Find the derivative function y = cos x + 5x³-sin (2x-8) y = √x-5

When solving, we use the tabular values of the derivatives of the power function, trigonometric functions and complex functions.

1)

Y = cosX + 5 * X ^ 3 – Sin (2 * x – 8);

Y ‘= (CosX)’ + (5 * X ^ 3) ‘- (Sin (2 * x – 8))’ = (CosX) ‘+ (5 * X ^ 3)’ – Sin (2 * x – 8 ) ‘* (2 * x – 8)’ =

-SinX + 15 * X ^ 2 – Cos (2 * X – 8) * 2 = 15 * X ^ 2 – 2 * Cos (2 * X – 8) – SinX.
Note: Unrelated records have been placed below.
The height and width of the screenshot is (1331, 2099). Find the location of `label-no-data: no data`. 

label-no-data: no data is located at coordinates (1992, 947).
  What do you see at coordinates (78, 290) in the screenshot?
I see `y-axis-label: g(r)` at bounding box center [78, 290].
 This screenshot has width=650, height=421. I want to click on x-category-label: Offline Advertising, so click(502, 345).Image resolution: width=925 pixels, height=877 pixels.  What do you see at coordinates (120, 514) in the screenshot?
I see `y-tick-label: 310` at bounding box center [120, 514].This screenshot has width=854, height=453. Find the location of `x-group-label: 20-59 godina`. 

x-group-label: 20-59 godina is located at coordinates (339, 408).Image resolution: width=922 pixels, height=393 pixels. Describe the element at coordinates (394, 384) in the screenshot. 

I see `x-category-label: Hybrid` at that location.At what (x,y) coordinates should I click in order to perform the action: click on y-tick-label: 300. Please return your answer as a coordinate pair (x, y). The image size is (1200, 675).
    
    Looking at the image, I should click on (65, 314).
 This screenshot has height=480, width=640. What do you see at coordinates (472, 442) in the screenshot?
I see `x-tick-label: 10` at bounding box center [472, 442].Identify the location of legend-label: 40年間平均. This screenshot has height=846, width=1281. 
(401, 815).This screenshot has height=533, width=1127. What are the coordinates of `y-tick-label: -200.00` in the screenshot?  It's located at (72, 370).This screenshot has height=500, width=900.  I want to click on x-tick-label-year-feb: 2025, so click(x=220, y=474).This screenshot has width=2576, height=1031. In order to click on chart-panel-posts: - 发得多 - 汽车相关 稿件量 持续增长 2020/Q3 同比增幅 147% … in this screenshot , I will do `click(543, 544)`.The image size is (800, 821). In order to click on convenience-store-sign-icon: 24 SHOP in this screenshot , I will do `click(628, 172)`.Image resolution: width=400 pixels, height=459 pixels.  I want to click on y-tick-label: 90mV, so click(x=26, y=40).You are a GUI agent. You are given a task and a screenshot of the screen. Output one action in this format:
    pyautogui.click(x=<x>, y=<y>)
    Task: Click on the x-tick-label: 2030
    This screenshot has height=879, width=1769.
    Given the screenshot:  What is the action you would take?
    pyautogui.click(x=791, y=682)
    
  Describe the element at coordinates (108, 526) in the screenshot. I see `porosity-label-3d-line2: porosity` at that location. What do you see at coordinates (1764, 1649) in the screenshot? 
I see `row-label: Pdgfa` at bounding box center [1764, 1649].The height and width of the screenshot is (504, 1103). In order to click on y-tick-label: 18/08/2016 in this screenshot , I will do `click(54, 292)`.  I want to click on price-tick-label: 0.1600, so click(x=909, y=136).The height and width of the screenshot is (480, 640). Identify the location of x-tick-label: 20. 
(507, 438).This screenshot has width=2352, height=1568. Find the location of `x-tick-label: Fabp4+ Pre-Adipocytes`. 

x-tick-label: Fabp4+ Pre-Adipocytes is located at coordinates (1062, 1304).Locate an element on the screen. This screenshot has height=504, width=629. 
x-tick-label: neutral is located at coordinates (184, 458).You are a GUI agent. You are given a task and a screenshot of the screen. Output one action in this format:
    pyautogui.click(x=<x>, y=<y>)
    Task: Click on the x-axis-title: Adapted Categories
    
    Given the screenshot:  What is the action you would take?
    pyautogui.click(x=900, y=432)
Answer: 15 * X ^ 2 – 2 * Cos (2 * X – 8) – SinX.

2)

If Y = √ (x) – 5;

Y ‘= (√ (x))’ – 5 ‘= 1/2 * √ (x).

If Y = √ (x – 5);

Y ’= (√ (x – 5))’ * (X – 5) ’= 1 / (2 * √ (x – 5)).

Answer: Y ’= 1/2 * √ (x) or 1 / (2 * √ (x – 5)).